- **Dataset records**

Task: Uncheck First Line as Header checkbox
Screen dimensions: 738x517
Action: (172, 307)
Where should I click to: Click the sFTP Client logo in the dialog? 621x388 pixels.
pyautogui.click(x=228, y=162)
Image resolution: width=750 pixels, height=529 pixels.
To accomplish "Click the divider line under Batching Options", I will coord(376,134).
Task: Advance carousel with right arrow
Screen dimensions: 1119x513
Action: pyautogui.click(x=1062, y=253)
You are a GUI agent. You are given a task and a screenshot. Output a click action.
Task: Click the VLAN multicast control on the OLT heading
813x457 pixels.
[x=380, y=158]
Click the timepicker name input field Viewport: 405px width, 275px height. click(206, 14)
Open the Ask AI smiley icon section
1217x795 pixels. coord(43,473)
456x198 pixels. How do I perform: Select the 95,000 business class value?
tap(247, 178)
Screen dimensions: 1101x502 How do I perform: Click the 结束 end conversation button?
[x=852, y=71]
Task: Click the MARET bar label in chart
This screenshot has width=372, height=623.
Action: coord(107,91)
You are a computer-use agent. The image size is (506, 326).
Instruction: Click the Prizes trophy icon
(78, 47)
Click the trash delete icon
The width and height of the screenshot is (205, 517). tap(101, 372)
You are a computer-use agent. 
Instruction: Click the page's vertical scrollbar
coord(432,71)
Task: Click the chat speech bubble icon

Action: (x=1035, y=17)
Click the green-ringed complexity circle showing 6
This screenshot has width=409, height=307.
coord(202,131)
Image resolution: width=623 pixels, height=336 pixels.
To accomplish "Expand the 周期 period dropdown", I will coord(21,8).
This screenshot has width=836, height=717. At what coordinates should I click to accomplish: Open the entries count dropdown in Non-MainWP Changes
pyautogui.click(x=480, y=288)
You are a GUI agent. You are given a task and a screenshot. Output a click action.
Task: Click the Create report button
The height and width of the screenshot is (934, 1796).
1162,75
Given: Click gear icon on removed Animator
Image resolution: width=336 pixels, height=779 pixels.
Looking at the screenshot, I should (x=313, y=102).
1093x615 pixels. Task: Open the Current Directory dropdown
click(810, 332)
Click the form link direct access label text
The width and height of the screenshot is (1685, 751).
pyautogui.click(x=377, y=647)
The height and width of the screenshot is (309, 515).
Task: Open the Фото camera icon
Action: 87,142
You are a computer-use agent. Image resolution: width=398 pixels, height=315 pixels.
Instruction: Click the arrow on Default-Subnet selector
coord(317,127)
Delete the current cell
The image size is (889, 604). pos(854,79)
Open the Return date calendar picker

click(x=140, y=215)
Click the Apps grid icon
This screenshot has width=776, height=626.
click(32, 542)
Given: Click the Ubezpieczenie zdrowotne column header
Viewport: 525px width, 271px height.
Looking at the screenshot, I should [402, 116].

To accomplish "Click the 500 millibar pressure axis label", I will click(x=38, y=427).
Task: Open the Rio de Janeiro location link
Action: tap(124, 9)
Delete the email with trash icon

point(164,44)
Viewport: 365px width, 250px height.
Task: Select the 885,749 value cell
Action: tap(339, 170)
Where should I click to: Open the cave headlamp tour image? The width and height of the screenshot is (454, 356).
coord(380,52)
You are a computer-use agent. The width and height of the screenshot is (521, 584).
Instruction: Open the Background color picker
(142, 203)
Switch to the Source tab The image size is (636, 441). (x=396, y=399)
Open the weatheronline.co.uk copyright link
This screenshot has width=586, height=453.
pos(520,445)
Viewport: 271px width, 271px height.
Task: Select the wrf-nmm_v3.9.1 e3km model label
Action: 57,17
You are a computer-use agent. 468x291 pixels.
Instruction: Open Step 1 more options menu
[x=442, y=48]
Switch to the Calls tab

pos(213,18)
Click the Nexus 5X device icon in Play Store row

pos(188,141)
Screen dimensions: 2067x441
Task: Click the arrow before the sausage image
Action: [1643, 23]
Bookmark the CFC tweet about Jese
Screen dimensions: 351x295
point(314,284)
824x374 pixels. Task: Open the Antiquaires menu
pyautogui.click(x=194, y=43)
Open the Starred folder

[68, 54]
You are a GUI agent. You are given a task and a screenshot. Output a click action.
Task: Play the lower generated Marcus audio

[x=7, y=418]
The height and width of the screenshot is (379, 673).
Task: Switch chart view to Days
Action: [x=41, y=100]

- **TASK BRIEF**
What this exercise asks for is an exact copy of all the records.

- **ANSWER FOR THIS EXERCISE**
Task: Uncheck First Line as Header checkbox
Screen dimensions: 738x517
Action: (172, 307)
Where should I click to: Click the sFTP Client logo in the dialog? 621x388 pixels.
pyautogui.click(x=228, y=162)
Image resolution: width=750 pixels, height=529 pixels.
To accomplish "Click the divider line under Batching Options", I will coord(376,134).
Task: Advance carousel with right arrow
Screen dimensions: 1119x513
Action: pyautogui.click(x=1062, y=253)
You are a GUI agent. You are given a task and a screenshot. Output a click action.
Task: Click the VLAN multicast control on the OLT heading
813x457 pixels.
[x=380, y=158]
Click the timepicker name input field Viewport: 405px width, 275px height. click(206, 14)
Open the Ask AI smiley icon section
1217x795 pixels. coord(43,473)
456x198 pixels. How do I perform: Select the 95,000 business class value?
tap(247, 178)
Screen dimensions: 1101x502 How do I perform: Click the 结束 end conversation button?
[x=852, y=71]
Task: Click the MARET bar label in chart
This screenshot has width=372, height=623.
Action: coord(107,91)
You are a computer-use agent. The image size is (506, 326).
Instruction: Click the Prizes trophy icon
(78, 47)
Click the trash delete icon
The width and height of the screenshot is (205, 517). tap(101, 372)
You are a computer-use agent. 
Instruction: Click the page's vertical scrollbar
coord(432,71)
Task: Click the chat speech bubble icon

Action: (x=1035, y=17)
Click the green-ringed complexity circle showing 6
This screenshot has width=409, height=307.
coord(202,131)
Image resolution: width=623 pixels, height=336 pixels.
To accomplish "Expand the 周期 period dropdown", I will coord(21,8).
This screenshot has width=836, height=717. At what coordinates should I click to accomplish: Open the entries count dropdown in Non-MainWP Changes
pyautogui.click(x=480, y=288)
You are a GUI agent. You are given a task and a screenshot. Output a click action.
Task: Click the Create report button
The height and width of the screenshot is (934, 1796).
1162,75
Given: Click gear icon on removed Animator
Image resolution: width=336 pixels, height=779 pixels.
Looking at the screenshot, I should (x=313, y=102).
1093x615 pixels. Task: Open the Current Directory dropdown
click(810, 332)
Click the form link direct access label text
The width and height of the screenshot is (1685, 751).
pyautogui.click(x=377, y=647)
The height and width of the screenshot is (309, 515).
Task: Open the Фото camera icon
Action: 87,142
You are a computer-use agent. Image resolution: width=398 pixels, height=315 pixels.
Instruction: Click the arrow on Default-Subnet selector
coord(317,127)
Delete the current cell
The image size is (889, 604). pos(854,79)
Open the Return date calendar picker

click(x=140, y=215)
Click the Apps grid icon
This screenshot has width=776, height=626.
click(32, 542)
Given: Click the Ubezpieczenie zdrowotne column header
Viewport: 525px width, 271px height.
Looking at the screenshot, I should [402, 116].

To accomplish "Click the 500 millibar pressure axis label", I will click(x=38, y=427).
Task: Open the Rio de Janeiro location link
Action: tap(124, 9)
Delete the email with trash icon

point(164,44)
Viewport: 365px width, 250px height.
Task: Select the 885,749 value cell
Action: tap(339, 170)
Where should I click to: Open the cave headlamp tour image? The width and height of the screenshot is (454, 356).
coord(380,52)
You are a computer-use agent. The width and height of the screenshot is (521, 584).
Instruction: Open the Background color picker
(142, 203)
Switch to the Source tab The image size is (636, 441). (x=396, y=399)
Open the weatheronline.co.uk copyright link
This screenshot has width=586, height=453.
pos(520,445)
Viewport: 271px width, 271px height.
Task: Select the wrf-nmm_v3.9.1 e3km model label
Action: 57,17
You are a computer-use agent. 468x291 pixels.
Instruction: Open Step 1 more options menu
[x=442, y=48]
Switch to the Calls tab

pos(213,18)
Click the Nexus 5X device icon in Play Store row

pos(188,141)
Screen dimensions: 2067x441
Task: Click the arrow before the sausage image
Action: [1643, 23]
Bookmark the CFC tweet about Jese
Screen dimensions: 351x295
point(314,284)
824x374 pixels. Task: Open the Antiquaires menu
pyautogui.click(x=194, y=43)
Open the Starred folder

[68, 54]
You are a GUI agent. You are given a task and a screenshot. Output a click action.
Task: Play the lower generated Marcus audio

[x=7, y=418]
The height and width of the screenshot is (379, 673).
Task: Switch chart view to Days
Action: [x=41, y=100]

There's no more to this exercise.